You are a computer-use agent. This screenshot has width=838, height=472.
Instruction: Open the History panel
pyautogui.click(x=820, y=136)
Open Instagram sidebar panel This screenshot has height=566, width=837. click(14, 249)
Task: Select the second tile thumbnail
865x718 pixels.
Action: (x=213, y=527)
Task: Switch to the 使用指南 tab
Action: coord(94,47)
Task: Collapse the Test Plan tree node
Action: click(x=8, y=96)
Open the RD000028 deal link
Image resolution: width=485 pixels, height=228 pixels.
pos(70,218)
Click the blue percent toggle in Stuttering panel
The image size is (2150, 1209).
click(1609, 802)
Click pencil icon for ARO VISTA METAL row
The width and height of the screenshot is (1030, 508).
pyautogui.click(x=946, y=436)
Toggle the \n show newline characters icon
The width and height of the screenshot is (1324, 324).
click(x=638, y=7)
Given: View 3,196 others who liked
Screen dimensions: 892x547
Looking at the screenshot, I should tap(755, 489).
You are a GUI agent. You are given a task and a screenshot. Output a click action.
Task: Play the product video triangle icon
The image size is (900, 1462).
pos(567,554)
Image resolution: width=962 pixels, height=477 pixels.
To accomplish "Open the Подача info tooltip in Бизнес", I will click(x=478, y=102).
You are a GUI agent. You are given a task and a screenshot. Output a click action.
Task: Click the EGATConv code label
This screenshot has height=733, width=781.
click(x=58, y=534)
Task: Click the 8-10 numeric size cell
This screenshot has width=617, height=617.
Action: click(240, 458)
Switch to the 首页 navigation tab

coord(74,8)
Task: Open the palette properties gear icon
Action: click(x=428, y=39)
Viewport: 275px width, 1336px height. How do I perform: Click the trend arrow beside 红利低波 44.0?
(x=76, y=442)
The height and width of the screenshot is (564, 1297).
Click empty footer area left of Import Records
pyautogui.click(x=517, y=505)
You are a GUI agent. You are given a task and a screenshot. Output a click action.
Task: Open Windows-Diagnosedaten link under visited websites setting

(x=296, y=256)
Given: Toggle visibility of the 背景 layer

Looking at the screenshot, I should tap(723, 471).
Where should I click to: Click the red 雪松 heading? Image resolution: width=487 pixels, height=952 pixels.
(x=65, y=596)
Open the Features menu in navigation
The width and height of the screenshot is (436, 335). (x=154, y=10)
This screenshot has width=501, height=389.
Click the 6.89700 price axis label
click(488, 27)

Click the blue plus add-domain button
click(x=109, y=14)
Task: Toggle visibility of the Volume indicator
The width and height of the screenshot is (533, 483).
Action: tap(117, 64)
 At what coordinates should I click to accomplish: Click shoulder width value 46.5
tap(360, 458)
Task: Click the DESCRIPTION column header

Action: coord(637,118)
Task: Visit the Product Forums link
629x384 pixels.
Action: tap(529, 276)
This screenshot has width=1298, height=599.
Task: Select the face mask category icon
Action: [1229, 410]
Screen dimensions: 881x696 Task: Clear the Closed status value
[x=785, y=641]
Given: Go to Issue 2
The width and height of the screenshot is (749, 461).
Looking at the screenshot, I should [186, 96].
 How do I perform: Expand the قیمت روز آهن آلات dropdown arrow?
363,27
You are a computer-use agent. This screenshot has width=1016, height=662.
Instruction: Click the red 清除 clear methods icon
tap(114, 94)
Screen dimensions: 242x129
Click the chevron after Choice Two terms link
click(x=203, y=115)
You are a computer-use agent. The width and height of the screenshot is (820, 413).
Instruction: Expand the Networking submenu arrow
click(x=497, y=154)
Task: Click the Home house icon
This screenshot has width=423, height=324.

**EXERCISE DESCRIPTION:**
Copy out every entry exactly.

**TASK RESPONSE:**
You are a computer-use agent. This screenshot has width=838, height=472.
Instruction: Open the History panel
pyautogui.click(x=820, y=136)
Open Instagram sidebar panel This screenshot has height=566, width=837. click(14, 249)
Task: Select the second tile thumbnail
865x718 pixels.
Action: (x=213, y=527)
Task: Switch to the 使用指南 tab
Action: coord(94,47)
Task: Collapse the Test Plan tree node
Action: click(x=8, y=96)
Open the RD000028 deal link
Image resolution: width=485 pixels, height=228 pixels.
pos(70,218)
Click the blue percent toggle in Stuttering panel
The image size is (2150, 1209).
click(1609, 802)
Click pencil icon for ARO VISTA METAL row
The width and height of the screenshot is (1030, 508).
pyautogui.click(x=946, y=436)
Toggle the \n show newline characters icon
The width and height of the screenshot is (1324, 324).
click(x=638, y=7)
Given: View 3,196 others who liked
Screen dimensions: 892x547
Looking at the screenshot, I should tap(755, 489).
You are a GUI agent. You are given a task and a screenshot. Output a click action.
Task: Play the product video triangle icon
The image size is (900, 1462).
pos(567,554)
Image resolution: width=962 pixels, height=477 pixels.
To accomplish "Open the Подача info tooltip in Бизнес", I will click(x=478, y=102).
You are a GUI agent. You are given a task and a screenshot. Output a click action.
Task: Click the EGATConv code label
This screenshot has height=733, width=781.
click(x=58, y=534)
Task: Click the 8-10 numeric size cell
This screenshot has width=617, height=617.
Action: click(240, 458)
Switch to the 首页 navigation tab

coord(74,8)
Task: Open the palette properties gear icon
Action: click(x=428, y=39)
Viewport: 275px width, 1336px height. How do I perform: Click the trend arrow beside 红利低波 44.0?
(x=76, y=442)
The height and width of the screenshot is (564, 1297).
Click empty footer area left of Import Records
pyautogui.click(x=517, y=505)
You are a GUI agent. You are given a task and a screenshot. Output a click action.
Task: Open Windows-Diagnosedaten link under visited websites setting

(x=296, y=256)
Given: Toggle visibility of the 背景 layer

Looking at the screenshot, I should tap(723, 471).
Where should I click to: Click the red 雪松 heading? Image resolution: width=487 pixels, height=952 pixels.
(x=65, y=596)
Open the Features menu in navigation
The width and height of the screenshot is (436, 335). (x=154, y=10)
This screenshot has width=501, height=389.
Click the 6.89700 price axis label
click(488, 27)

Click the blue plus add-domain button
click(x=109, y=14)
Task: Toggle visibility of the Volume indicator
The width and height of the screenshot is (533, 483).
Action: tap(117, 64)
 At what coordinates should I click to accomplish: Click shoulder width value 46.5
tap(360, 458)
Task: Click the DESCRIPTION column header

Action: coord(637,118)
Task: Visit the Product Forums link
629x384 pixels.
Action: tap(529, 276)
This screenshot has width=1298, height=599.
Task: Select the face mask category icon
Action: [1229, 410]
Screen dimensions: 881x696 Task: Clear the Closed status value
[x=785, y=641]
Given: Go to Issue 2
The width and height of the screenshot is (749, 461).
Looking at the screenshot, I should [186, 96].
 How do I perform: Expand the قیمت روز آهن آلات dropdown arrow?
363,27
You are a computer-use agent. This screenshot has width=1016, height=662.
Instruction: Click the red 清除 clear methods icon
tap(114, 94)
Screen dimensions: 242x129
Click the chevron after Choice Two terms link
click(x=203, y=115)
You are a computer-use agent. The width and height of the screenshot is (820, 413).
Instruction: Expand the Networking submenu arrow
click(x=497, y=154)
Task: Click the Home house icon
This screenshot has width=423, height=324.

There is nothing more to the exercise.